In this photo composite, I cut out my granddaughter and the wings using the Magic Wand Tool, then pasted her over a new background. | Source

Healing Brush Tool

Next is an icon that looks like a little Band-Aid. It is the Spot Healing Brush Tool (J) and the Healing Brush Tool. I have used this a lot with my older photographs that have little scratches and dust. These old photos can be healed! The Healing Brush Tool like the Brush tool can be adjusted in size and softness to work a number of areas, especially in photographs. Under that is the Patch Tool, Content-Aware Move Tool, and the Red Eye Tool. As you can probably tell from the names of the tools, these are mostly for photographs. The Content-Aware tools are new to CS6 and CC. I don’t think you will find them in older versions. They are cool tools but not something I used every day.

Photos Healed

Spots and artifacts on an old photo
Spots and artifacts on an old photo | Source
With the Healing Brush they disappear.
With the Healing Brush they disappear. | Source

Brush Tool

Next is my favorite, the Brush Tool (B) designated by a little paintbrush. This tool has many things that go along with it to make it work. To use the brush tool you must choose a color from the color picker, adjust the size and hardness, Opacity and Flow as well as the Pressure Control button. I will go into all these later. Under the Brush Tool is the Pencil Tool. This is one I hardly ever use because it doesn’t really behave like a pencil.
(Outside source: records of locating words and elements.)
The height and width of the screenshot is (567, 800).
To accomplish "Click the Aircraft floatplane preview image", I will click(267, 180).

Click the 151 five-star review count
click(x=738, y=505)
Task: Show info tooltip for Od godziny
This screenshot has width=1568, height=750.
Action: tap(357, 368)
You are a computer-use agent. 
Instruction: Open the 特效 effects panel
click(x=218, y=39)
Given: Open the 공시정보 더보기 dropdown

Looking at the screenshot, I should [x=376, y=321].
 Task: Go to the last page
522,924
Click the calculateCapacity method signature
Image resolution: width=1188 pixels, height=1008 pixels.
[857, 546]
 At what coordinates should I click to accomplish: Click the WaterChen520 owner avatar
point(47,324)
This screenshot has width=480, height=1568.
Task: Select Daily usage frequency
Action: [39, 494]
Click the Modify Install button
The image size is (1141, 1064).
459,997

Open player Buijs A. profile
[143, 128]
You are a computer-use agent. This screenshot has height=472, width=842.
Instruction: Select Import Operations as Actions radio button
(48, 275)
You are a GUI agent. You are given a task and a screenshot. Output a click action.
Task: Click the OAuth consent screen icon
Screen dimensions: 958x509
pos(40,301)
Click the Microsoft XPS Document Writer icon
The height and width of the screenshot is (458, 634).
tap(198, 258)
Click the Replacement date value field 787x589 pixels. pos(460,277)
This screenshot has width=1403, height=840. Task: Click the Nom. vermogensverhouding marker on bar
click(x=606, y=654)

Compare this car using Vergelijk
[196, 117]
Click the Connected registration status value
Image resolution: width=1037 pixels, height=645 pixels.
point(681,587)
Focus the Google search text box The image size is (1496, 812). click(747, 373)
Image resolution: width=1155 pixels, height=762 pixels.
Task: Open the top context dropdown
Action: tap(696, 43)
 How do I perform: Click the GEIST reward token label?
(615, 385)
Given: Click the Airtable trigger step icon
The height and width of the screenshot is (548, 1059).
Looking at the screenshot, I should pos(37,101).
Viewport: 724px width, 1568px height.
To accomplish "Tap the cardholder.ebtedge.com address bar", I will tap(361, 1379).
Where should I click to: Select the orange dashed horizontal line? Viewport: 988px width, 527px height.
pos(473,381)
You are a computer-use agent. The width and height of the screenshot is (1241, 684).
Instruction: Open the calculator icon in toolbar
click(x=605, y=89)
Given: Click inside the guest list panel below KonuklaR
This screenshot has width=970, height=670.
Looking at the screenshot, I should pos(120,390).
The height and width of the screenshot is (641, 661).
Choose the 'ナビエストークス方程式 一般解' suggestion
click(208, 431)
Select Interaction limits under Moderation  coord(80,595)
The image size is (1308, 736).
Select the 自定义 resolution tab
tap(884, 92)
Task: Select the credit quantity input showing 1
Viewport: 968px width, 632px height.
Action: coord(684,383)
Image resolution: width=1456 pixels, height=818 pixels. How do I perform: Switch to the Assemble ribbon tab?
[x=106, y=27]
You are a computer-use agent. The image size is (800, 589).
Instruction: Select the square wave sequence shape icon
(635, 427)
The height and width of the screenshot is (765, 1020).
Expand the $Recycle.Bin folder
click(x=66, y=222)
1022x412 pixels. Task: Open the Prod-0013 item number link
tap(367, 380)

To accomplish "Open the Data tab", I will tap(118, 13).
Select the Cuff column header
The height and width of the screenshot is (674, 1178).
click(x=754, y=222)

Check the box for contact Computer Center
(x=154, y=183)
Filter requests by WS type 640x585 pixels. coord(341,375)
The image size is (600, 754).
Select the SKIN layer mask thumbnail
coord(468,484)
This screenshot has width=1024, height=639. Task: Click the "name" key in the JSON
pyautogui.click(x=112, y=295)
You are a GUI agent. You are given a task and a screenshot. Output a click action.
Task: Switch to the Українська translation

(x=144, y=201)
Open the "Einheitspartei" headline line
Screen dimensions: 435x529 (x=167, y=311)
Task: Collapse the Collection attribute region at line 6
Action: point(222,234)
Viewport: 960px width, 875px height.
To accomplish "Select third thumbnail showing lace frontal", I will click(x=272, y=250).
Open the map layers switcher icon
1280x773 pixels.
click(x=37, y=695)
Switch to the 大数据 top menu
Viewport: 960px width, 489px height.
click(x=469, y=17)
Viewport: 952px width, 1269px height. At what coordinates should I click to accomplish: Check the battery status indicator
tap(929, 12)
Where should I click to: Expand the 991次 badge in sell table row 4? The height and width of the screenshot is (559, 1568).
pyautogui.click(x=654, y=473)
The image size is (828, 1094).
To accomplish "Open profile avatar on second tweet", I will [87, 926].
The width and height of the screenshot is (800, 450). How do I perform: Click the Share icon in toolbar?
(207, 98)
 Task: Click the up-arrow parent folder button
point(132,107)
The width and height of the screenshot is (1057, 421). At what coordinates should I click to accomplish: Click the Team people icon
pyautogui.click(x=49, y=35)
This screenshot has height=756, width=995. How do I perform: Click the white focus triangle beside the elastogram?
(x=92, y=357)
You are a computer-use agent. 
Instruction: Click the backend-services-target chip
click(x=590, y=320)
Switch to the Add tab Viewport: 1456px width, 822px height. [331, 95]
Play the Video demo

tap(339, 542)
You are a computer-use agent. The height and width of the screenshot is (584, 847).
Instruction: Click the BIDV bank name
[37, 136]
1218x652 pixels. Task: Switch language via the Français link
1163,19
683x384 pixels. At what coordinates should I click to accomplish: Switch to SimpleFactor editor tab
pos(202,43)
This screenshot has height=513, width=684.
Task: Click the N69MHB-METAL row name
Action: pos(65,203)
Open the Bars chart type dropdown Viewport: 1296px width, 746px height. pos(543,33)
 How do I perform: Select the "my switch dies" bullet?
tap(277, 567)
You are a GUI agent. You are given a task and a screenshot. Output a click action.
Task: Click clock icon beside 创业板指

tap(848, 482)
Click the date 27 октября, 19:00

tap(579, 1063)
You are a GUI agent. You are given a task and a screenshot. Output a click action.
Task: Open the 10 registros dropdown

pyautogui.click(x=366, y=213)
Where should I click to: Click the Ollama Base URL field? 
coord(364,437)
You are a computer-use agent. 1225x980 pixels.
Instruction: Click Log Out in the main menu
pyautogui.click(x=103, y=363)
The default setting is 1 pixel and hardness at 100%. You can get the same thing by choosing a brush, reducing the size to 1 pixel and increase the Hardness to 100%. Under that is the Color Replacement Tool and the Mixer Brush Tool, both of which I have never needed or used.

Paint With Brushes

Picture painted with Photoshop Brushes Tool
Picture painted with Photoshop Brushes Tool | Source

Finished Part 2

This was less than half of the tools listed on the Toolbar. I will cover the rest later. I hope this introduction helps you get acquainted with your program. Like I said before the more you play with it and work on small projects, the more you will be able to remember shortcuts and tool functions. Have fun.